I’m told I should go jump out of airplanes to fill this need for adrenaline, but I’m not the skydiving type. But one can also do things like performing or running (30 seconds beyond feeling like you can’t run anymore) to get that dopamine in healthy ways. That makes sense—I’m happiest when I am regularly exercising because I’m burning through some of the addiction cravings temporarily. Once my back issues are resolved I’ll be making exercise a priority. I already planned to in 2020 but now it’s part of my treatment plan.

I really wish I could know what it’s like to live without any history of trauma, and can only imagine how hard it is for others who experienced far worse. I feel like somewhere in all of this there is a guidance to my future career as a therapist/author, maybe, helping others with similar pasts and making sure they understand that their brains have been altered from a young age, they are not crazy, they are just addicted to things that are not healthy in that they impact the chance to be truly happy and stable, if that’s what they want.

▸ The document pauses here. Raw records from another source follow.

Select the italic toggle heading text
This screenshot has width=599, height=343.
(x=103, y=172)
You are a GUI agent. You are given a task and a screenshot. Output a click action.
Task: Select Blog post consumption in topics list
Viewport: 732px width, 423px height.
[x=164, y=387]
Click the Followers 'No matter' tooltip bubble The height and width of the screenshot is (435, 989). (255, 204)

In the meantime, this adrenaline junkie has to stop with the involuntary self destruction and find motivation to strive for the status quo. I think my new online therapist will help me with tactics that work for PTSD which will hopefully alleviate my cravings for the ugly high of self combustion.

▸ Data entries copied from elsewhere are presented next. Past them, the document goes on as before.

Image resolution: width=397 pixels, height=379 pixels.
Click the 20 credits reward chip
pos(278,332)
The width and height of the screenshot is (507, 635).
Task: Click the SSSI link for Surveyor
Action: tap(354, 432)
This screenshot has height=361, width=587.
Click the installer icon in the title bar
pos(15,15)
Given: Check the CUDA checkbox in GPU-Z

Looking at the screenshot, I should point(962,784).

And, I think it is fall-winter too, that triggers the worst of it. Historically so. The fall winter turbulence followed by deep winter depression and by spring I’m ready to pick up the pieces but it’s far too late. Maybe because it’s my birthday and every year I got older the expectations to fit into this idea of the perfect little girl grew exponentially. All I remember from childhood outside of feeling like an outsider, longing to be accepted by others, is getting into trouble, being whipped, and apologizing for being a horrible, broken person. I’m pretty sure that isn’t everyone’s childhood experience.

And I relate only to those with similar childhoods, it seems—the high functioning of us, anyway. Those of us who rebelled against it. Because we want more than this and yet we aren’t sure if happiness is actually achievable in a state of stability. We have the choice between medicating away the highs that drive us (to both the good and the bad) and experiencing the flatline of emotions, or we try to get a handle on the madness etched into our minds with every gaslight comment, every burning snap of the belt against our flesh, every moment that took away our confidence and our understanding of who we truly are or how to make that person happy.

I guess it starts with accepting that SHE (he) deserves to BE happy. Not in an epic, adrenaline-inducing, self destructive sort of way, but in a calm filled with gratitude and acceptance that transcends the day and becomes a natural part of being way. There is a path to recovery and I’m going to find it. I will undo the toxic mind and somehow give birth to a woman who respects herself and believes she is worthy of her own happiness. And, that, ideally, happiness need not be synonymous with emptiness and instead actually, somehow, feel good.